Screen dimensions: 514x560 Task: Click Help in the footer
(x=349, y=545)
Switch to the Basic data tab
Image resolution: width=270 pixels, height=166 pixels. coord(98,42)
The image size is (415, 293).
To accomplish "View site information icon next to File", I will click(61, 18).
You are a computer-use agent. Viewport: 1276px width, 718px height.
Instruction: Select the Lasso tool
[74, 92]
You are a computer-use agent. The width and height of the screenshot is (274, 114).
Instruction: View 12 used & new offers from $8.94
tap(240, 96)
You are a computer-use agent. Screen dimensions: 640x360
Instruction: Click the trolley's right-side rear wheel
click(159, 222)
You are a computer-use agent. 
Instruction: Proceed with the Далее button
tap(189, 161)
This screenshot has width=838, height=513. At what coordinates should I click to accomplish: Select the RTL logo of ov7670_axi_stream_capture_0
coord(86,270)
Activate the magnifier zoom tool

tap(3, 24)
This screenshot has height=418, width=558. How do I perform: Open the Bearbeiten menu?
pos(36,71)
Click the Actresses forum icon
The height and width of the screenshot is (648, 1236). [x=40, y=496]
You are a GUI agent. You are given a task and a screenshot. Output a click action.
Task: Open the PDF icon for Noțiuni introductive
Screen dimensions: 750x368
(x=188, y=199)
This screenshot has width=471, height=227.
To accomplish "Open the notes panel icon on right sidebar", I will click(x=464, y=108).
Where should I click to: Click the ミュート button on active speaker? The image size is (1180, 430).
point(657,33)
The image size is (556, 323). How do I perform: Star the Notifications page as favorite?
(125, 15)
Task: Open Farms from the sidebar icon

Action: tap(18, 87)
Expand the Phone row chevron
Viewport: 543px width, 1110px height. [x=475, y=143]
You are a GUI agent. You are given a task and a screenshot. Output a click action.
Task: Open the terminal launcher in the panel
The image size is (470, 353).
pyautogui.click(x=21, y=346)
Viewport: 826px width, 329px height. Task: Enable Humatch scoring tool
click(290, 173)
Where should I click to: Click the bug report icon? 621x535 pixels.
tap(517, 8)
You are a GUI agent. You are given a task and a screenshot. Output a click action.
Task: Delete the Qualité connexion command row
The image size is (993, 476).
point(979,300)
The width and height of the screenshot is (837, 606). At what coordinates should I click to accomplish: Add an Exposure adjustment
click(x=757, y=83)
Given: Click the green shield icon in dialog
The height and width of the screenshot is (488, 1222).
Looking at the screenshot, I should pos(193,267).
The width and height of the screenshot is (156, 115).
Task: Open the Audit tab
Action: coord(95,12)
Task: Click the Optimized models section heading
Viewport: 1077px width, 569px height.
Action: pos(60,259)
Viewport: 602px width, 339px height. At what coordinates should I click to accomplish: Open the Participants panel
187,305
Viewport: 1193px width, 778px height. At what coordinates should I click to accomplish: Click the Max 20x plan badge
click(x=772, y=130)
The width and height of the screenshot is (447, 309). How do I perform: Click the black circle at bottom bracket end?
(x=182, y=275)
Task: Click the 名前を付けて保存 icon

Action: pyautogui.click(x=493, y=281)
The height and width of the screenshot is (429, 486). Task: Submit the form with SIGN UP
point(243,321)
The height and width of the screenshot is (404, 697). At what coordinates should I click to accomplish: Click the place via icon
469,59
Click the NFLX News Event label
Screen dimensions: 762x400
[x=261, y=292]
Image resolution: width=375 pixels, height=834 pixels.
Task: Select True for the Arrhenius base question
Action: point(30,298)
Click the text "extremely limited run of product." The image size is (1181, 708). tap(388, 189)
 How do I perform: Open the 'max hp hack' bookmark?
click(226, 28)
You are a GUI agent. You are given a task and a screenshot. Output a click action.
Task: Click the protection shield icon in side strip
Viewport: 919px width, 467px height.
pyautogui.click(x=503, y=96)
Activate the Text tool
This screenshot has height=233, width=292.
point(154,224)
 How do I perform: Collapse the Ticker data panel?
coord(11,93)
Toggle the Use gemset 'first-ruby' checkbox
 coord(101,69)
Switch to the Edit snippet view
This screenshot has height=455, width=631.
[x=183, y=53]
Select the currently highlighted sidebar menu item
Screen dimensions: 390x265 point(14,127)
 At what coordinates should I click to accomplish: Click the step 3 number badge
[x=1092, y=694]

....................

__WHAT THE TASK REQUIRES__.
Every piece of the data is to be set down again exactly.

__RESPONSE__.
Screen dimensions: 514x560 Task: Click Help in the footer
(x=349, y=545)
Switch to the Basic data tab
Image resolution: width=270 pixels, height=166 pixels. coord(98,42)
The image size is (415, 293).
To accomplish "View site information icon next to File", I will click(61, 18).
You are a computer-use agent. Viewport: 1276px width, 718px height.
Instruction: Select the Lasso tool
[74, 92]
You are a computer-use agent. The width and height of the screenshot is (274, 114).
Instruction: View 12 used & new offers from $8.94
tap(240, 96)
You are a computer-use agent. Screen dimensions: 640x360
Instruction: Click the trolley's right-side rear wheel
click(159, 222)
You are a computer-use agent. 
Instruction: Proceed with the Далее button
tap(189, 161)
This screenshot has width=838, height=513. At what coordinates should I click to accomplish: Select the RTL logo of ov7670_axi_stream_capture_0
coord(86,270)
Activate the magnifier zoom tool

tap(3, 24)
This screenshot has height=418, width=558. How do I perform: Open the Bearbeiten menu?
pos(36,71)
Click the Actresses forum icon
The height and width of the screenshot is (648, 1236). [x=40, y=496]
You are a GUI agent. You are given a task and a screenshot. Output a click action.
Task: Open the PDF icon for Noțiuni introductive
Screen dimensions: 750x368
(x=188, y=199)
This screenshot has width=471, height=227.
To accomplish "Open the notes panel icon on right sidebar", I will click(x=464, y=108).
Where should I click to: Click the ミュート button on active speaker? The image size is (1180, 430).
point(657,33)
The image size is (556, 323). How do I perform: Star the Notifications page as favorite?
(125, 15)
Task: Open Farms from the sidebar icon

Action: tap(18, 87)
Expand the Phone row chevron
Viewport: 543px width, 1110px height. [x=475, y=143]
You are a GUI agent. You are given a task and a screenshot. Output a click action.
Task: Open the terminal launcher in the panel
The image size is (470, 353).
pyautogui.click(x=21, y=346)
Viewport: 826px width, 329px height. Task: Enable Humatch scoring tool
click(290, 173)
Where should I click to: Click the bug report icon? 621x535 pixels.
tap(517, 8)
You are a GUI agent. You are given a task and a screenshot. Output a click action.
Task: Delete the Qualité connexion command row
The image size is (993, 476).
point(979,300)
The width and height of the screenshot is (837, 606). At what coordinates should I click to accomplish: Add an Exposure adjustment
click(x=757, y=83)
Given: Click the green shield icon in dialog
The height and width of the screenshot is (488, 1222).
Looking at the screenshot, I should pos(193,267).
The width and height of the screenshot is (156, 115).
Task: Open the Audit tab
Action: coord(95,12)
Task: Click the Optimized models section heading
Viewport: 1077px width, 569px height.
Action: pos(60,259)
Viewport: 602px width, 339px height. At what coordinates should I click to accomplish: Open the Participants panel
187,305
Viewport: 1193px width, 778px height. At what coordinates should I click to accomplish: Click the Max 20x plan badge
click(x=772, y=130)
The width and height of the screenshot is (447, 309). How do I perform: Click the black circle at bottom bracket end?
(x=182, y=275)
Task: Click the 名前を付けて保存 icon

Action: pyautogui.click(x=493, y=281)
The height and width of the screenshot is (429, 486). Task: Submit the form with SIGN UP
point(243,321)
The height and width of the screenshot is (404, 697). At what coordinates should I click to accomplish: Click the place via icon
469,59
Click the NFLX News Event label
Screen dimensions: 762x400
[x=261, y=292]
Image resolution: width=375 pixels, height=834 pixels.
Task: Select True for the Arrhenius base question
Action: point(30,298)
Click the text "extremely limited run of product." The image size is (1181, 708). tap(388, 189)
 How do I perform: Open the 'max hp hack' bookmark?
click(226, 28)
You are a GUI agent. You are given a task and a screenshot. Output a click action.
Task: Click the protection shield icon in side strip
Viewport: 919px width, 467px height.
pyautogui.click(x=503, y=96)
Activate the Text tool
This screenshot has height=233, width=292.
point(154,224)
 How do I perform: Collapse the Ticker data panel?
coord(11,93)
Toggle the Use gemset 'first-ruby' checkbox
 coord(101,69)
Switch to the Edit snippet view
This screenshot has height=455, width=631.
[x=183, y=53]
Select the currently highlighted sidebar menu item
Screen dimensions: 390x265 point(14,127)
 At what coordinates should I click to accomplish: Click the step 3 number badge
[x=1092, y=694]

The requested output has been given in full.